These cars are often "reconstructed" vehicles, a Frankenstein'ish welded together combination of sections of multiple identical model cars, each of which were involved in serious collisions, and creating a whole car.
Despite what most people think, not all "salvage" cars are reconstructed. Some were stolen and recovered in good physical condition. Some experience other serious events that causes an insurance company to pay its owners the insurance valued amount at some point. However, the most treacherous "salvage" vehicle to avoid is the reconstructed one. It may become the love of a car buyer's life, and all may seem good and right to the buyer for days, weeks, months or years. But if and when the car is involved in a collision, the multiple welds means that the structure is not able to properly absorb the crash impact to protect the car's occupants. As a result, many reconstructed vehicles will buckle twist or even break apart in a crash, putting every occupant at serious risk of physical harm or death.
When everything seems a bit "too right", don't assume that everything is right or for that matter, wrong; There's always some lucky joker to beat the odds and win a big lotto pot; your luck may let you score an extraordinary deal on an underpriced car. Just don't rush or act impulsively, which are common causes of many car buying victims' woes. For me, someone whose negotiated more car deals in a week than most negotiate in a lifetime, my policy is that the next time I'll rush into a car deal is if when find an $80,000 Porsche cabrio offered for $500 by a spurned spouse trying to get her pound of flesh.

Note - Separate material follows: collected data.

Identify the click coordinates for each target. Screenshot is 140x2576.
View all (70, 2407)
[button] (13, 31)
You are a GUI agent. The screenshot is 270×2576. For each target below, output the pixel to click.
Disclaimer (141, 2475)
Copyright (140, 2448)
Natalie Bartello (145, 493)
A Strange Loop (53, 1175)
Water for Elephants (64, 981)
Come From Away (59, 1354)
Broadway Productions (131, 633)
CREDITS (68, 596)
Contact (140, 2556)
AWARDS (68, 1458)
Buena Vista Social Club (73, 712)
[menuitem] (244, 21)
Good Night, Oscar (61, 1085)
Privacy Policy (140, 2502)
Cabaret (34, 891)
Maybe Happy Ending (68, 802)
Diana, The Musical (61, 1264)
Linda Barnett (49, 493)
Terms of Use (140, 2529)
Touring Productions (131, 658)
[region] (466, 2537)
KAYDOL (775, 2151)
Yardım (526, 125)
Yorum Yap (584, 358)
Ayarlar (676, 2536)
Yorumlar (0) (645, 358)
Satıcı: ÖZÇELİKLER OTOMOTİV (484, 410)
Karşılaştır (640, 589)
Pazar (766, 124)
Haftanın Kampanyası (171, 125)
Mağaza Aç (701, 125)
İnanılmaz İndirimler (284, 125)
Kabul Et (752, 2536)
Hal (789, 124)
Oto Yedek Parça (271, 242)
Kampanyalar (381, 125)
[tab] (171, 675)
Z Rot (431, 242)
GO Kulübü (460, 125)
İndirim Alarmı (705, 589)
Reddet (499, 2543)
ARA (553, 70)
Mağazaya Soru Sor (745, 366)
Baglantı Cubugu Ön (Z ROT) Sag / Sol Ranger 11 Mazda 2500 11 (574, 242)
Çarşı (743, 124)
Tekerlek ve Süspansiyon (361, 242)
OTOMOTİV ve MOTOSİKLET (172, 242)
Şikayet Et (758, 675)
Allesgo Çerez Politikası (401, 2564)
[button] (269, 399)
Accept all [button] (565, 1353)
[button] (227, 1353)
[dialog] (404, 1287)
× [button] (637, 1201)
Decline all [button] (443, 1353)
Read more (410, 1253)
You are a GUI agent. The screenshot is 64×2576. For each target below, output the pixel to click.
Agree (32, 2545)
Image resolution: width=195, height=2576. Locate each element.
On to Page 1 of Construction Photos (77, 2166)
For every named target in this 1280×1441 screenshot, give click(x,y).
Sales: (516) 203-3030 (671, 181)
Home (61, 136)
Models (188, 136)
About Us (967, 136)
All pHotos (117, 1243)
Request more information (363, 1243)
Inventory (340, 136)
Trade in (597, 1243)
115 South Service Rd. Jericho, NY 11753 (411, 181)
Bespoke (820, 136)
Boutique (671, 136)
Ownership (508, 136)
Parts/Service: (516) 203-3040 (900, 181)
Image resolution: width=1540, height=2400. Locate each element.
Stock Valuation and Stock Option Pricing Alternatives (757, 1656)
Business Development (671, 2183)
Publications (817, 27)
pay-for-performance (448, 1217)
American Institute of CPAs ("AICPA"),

You have a nose to smell food before eating, a tongue to taste before swallowing, and a mind that should give you a funny feeling when something seems a little be better than you ever expected. Use those abilities to check out any deal carefullly whether or not there are asterisks in an advertisement. And if you want to buy a car, always put the car through a complete and thorough mechanical and structural inspection by a tech who knows what he/she is doing, that you had paid to tell you the truth.